ぼくは裕介くんのほうを見た。裕介くんもこっちを見ていて、にやっと笑った。

「カウントダウンは今日でゼロになりました。でも、これは終わりってことじゃありません。みなさんは今日、卒業して小学校生活は終わりです。でも、明日からは新たな始まりがあるわけです。たったひとつしかない命を粗末にすることなく、新しいことに挑戦していってくださいね。楽で平らな道ばかり歩いていたんでは、決して山の頂上にはたどりつけないよ。」

卒業式ってことで、先生の話はいつもよりお説教めいていた。

そのあと、5年生が胸に生花をつけに来てくれた。ぼくは明日美ちゃんにつけてもらった。そして、ぼくたちは式場に向かった。

新たな始まりのためのカウントダウン

ぼくにはどんな始まりが待ってるのだろうか。ぼくはどんな山にたどりつけるんだろうか。

「卒業生 入場」
教頭先生の声が聞こえた。
体育館にはパッヘルベルの『カノン』が静かに流れていた。
ぼくは頭を上げて体育館に一歩をふみ出した。
保護者席の前を通るとき、黒いスーツ姿のお母さんがハンカチで涙をぬぐっているのが目に入った。

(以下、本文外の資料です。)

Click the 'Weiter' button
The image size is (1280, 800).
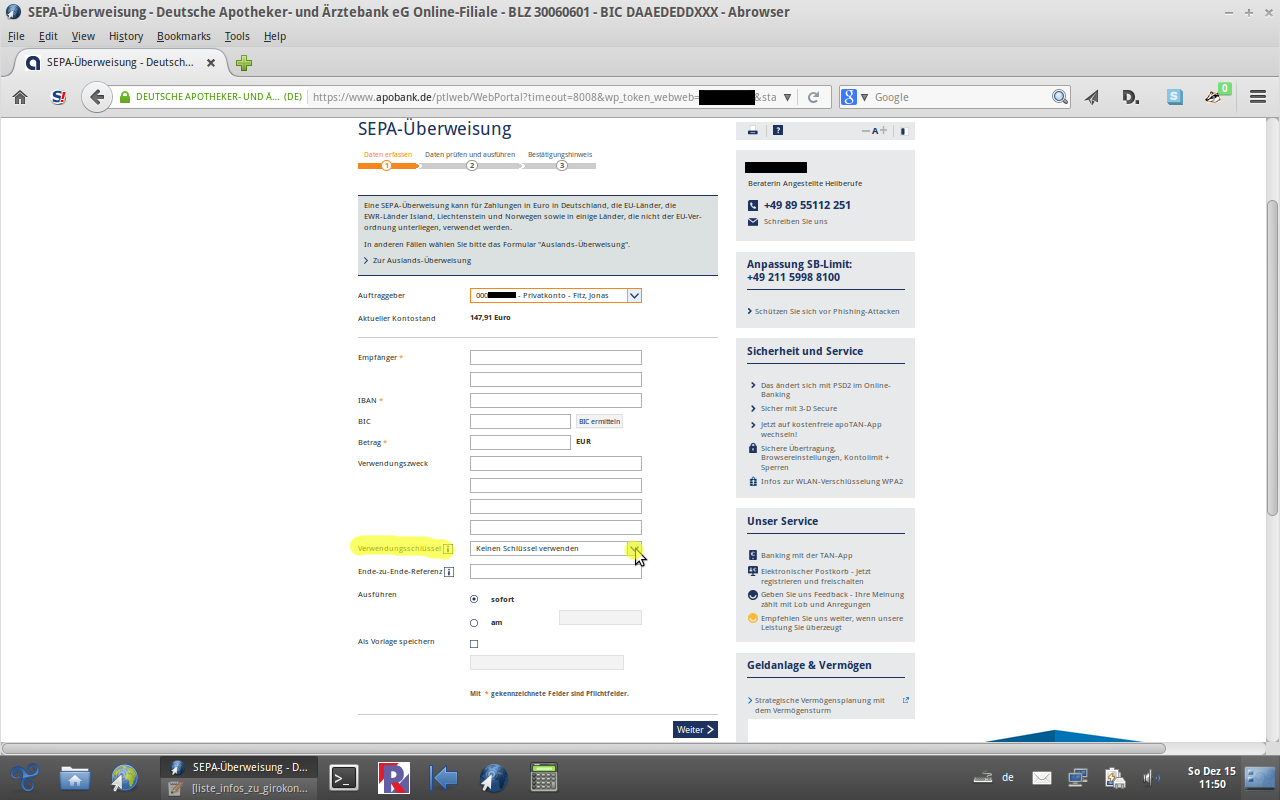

卒業式が終わって、校庭で写真をとったり、ふざけたりしたあとぼくはお母さんと歩いて家まで帰ってきた。
お母さんと歩くのは久しぶりだった。


「快、あなたこの前、何のために生きるのかって言ってたわね。」

家の近くまできた時、お母さんが静かな口調で話し出した。

「お母さんあれからずっと考えたんだけどね。あなたが
生まれたとき、お父さんもお母さんもとっても嬉しかった。
あなたにはこの世の中で一番幸せな子になってほしい、そう思った。
そう思って育ててきたわ。
あなたを失うことを考えただけでも気が変になりそうだわ。
あなたが生きている、それだけでお父さんもお母さんも幸せな気持ちになれるの。
あなたが生きてるってことだけで幸せになれる人がいる。
それもりっぱな生きてる意味になるんじゃないかな。
あなたにまだ生きる意味がわからないんだったら、
お父さんやお母さんのために今は生きててほしいの。
答えになってないかもしれないけど、
今のお母さんの気持ち・・。だから・・・。」

「・・・わかったよ。ありがとう、お母さん。」
ぼくがそう言うと、お母さんは何だかとても安心したような顔になった。

本当は、生きる意味なんてまだよくわからなかったけど、
お母さんがぼくのために一生懸命考えてくれたのが嬉しかった。
お父さんもお母さんもぼくのことを大切に思ってくれてる。
それがよくわかった。

心配しないで、お母さん。ぼく、まだ小学校を卒業したばかりだもの。
生きてる意味はこれからじっくり考えていくことにするよ。

ぼくたちが歩いている道沿いの畑に 菜の花が咲き始めていた。

                            おしまい


                  最後までお読みくださってありがとうございました。